The movement is characterised by six things. First what they call a 'solus Jesus' framework and with that a centred-set mentality. They aim for a childlike faith approach to spiritual development and a third way for controversial issues. They aim to be ecumenical in relation to other churches and for joyful engagement with secular culture. All of these things I warm to and in many ways I would describe my own position in very similar terms. Of course those are the headers. What do the particulars look like?

Solus Jesus is looked at through a historical development lens, a trajectory from the Reformation (and worth thinking the more about given that we are in the 500th year since Luther's famous 95 theses) and in particular the Sola Scriptura approach that emerged from it. The point is well made that without inspired interpretation, it perhaps doesn't help us as much as we'd like to have a sola Scriptura thing going on. So the thought is to take our attention to the Jesus who speaks through scripture and to embrace the subjectivity involved in that. I found one quote intriguing and probably about right in this matter; "Neither Jesus nor Paul, nor Peter were sola scriptura people.

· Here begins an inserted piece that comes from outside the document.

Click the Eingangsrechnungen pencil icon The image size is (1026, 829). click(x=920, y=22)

Actually, their apponents better fit that description" (Loc.558)
I also liked the approach to subjectivity captured in this quote: "When Joan of Arc's opponents assert that what she calls the voice of God is in fact only her imagination, her response is 'Of course. How else can we hear God?' " Perhaps that is slightly undermined by the real doubtfulness of what she 'heard', but the point is well made that our human faculties are inevitably involved and interpreting scripture does not deliver us from that.

On the matter of childlike faith, it seems to me that the idea is to focus on faith as trust and counterbalance the inherited 'faith as propositional assent' that we seem to have got locked into in much of the west. There's a nice tour of scripture to show that this is really consonant with the experience of God's people and the thrust of a lot of scripture.

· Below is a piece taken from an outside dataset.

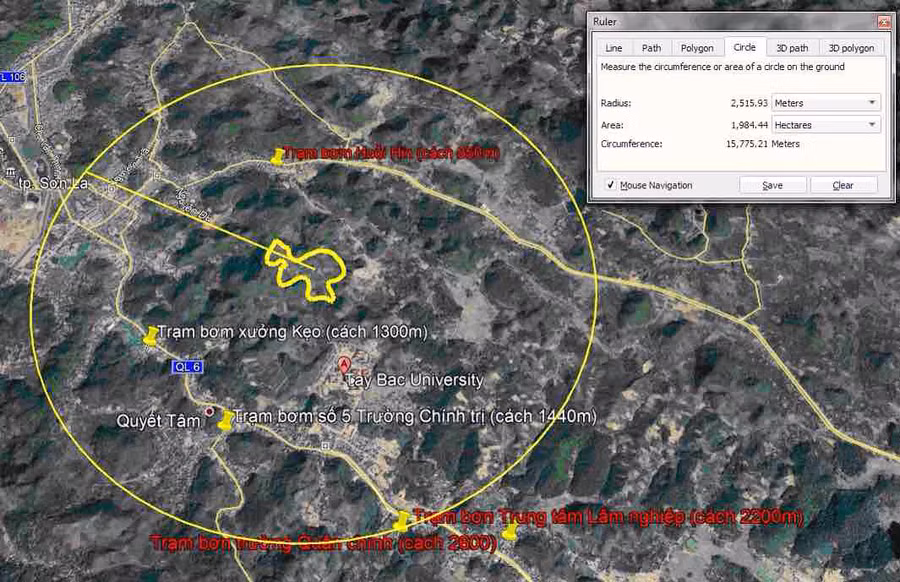Select the Trạm bơm xưởng Kẹo pushpin
Viewport: 900px width, 582px height.
[151, 336]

One of the things I'm left thinking about is the 'third way' approach to controversial subjects. It is based -rightly in my opinion- on Paul's approach to the meat offered to idols controversy and from that the basic approach of inclusion until clarity is found (and a historical point is made to say it takes a lot of patience and quite some time) is taken as well as the principle of respect for 'weaker' brothers and sisters -but the way that is done is worth considering. I'm not sure that it helps fully as the problem of identifying who is 'weaker' still complicates things -but the principle of inclusion as the default is definitely worth thinking about further as a principle based in a clear biblical strategy. For the record the 'weaker' here are identified as those who take the more restrictive role in a dispute. I think that this is probably right and a good way to approach things. However, it may just become a political football of a principle: I suspect we need to test it a bit more against some hard cases from history...

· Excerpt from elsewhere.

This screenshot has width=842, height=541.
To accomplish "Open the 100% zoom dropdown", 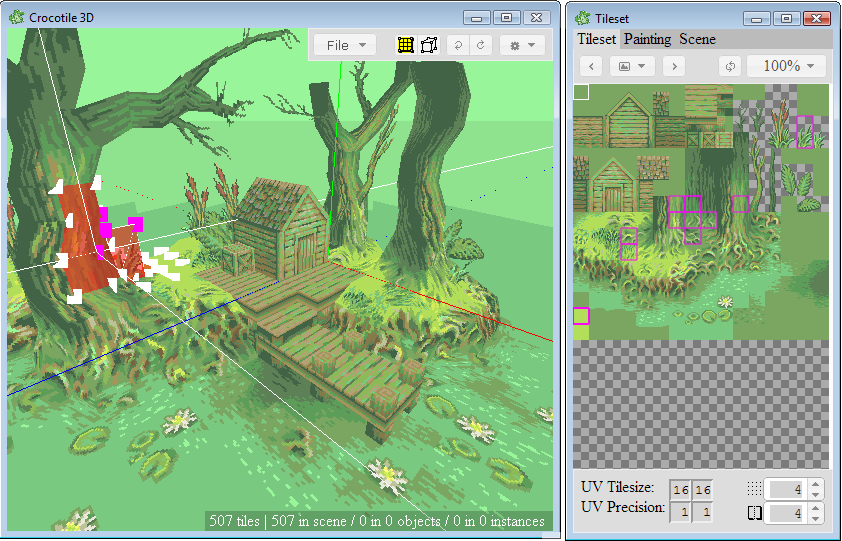I will click(x=786, y=66).
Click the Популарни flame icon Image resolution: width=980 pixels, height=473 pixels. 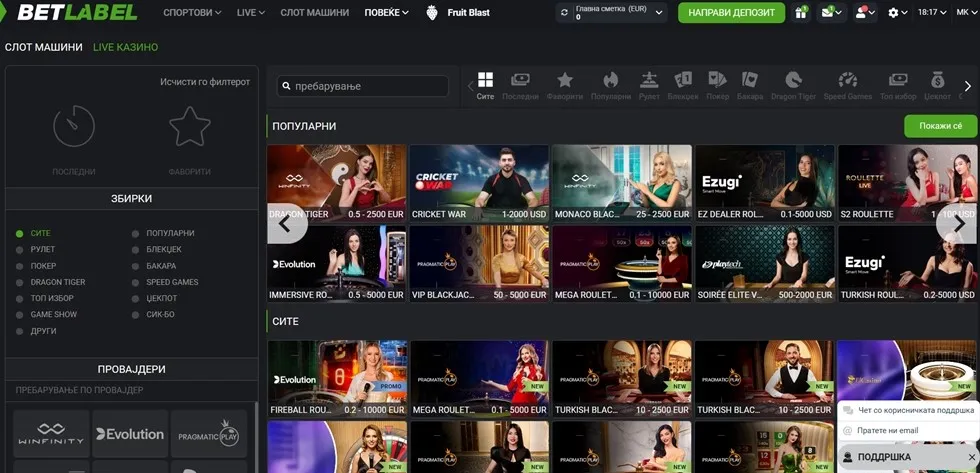click(x=610, y=85)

In some ways, apart from the third-way approach, I don't think there is anything radically new here, and that is fine. Similar things are said by others. But then they need to be said perhaps quite a lot to be heard: said by many people in many ways to get through (think advertising and political slogans). And not only said but, as we glimpse here, acted upon and made the heart of a curriculum of Christian formation. I think some of the ways these points are put over are likely to grab some people but maybe not others, but that's okay since the idea is to find somewhere to fish where others are not.

It's interesting to read too from the perspective of not being in the USA which is, of course, not nearly as far down the post-Christendom road as the UK and indeed western Europe. So I'm left musing about the fishing-where-others-don't motif. In England that probably means noting that the HTB church planting network will continue to do a good job of creating the kinds of church they tend to produce where there may be relatively good numbers for that expression of faith. However, there may also need to be room and encouragement given to those fishing in other waters where the results may be less spectacular and take longer (and indeed there are signs that the HTB folk are finding this at the edges).

I found, also, the question raised and partly answered here about how the hippy-like Jesus movement became entrapped by right-wing fundamentalism. I think that this book offers an intriguing answer to that but I suspect there is more to be said too. However, it is a question adjacent to my GB-centric question of how come the creative and radical Charismatic movement of the 70's in Britain became so influenced by fairly hardline and defensive approaches to Christian faith. Admittedly the GB scene has retained a great deal more openness to concern for the poor and for the environment, but still ...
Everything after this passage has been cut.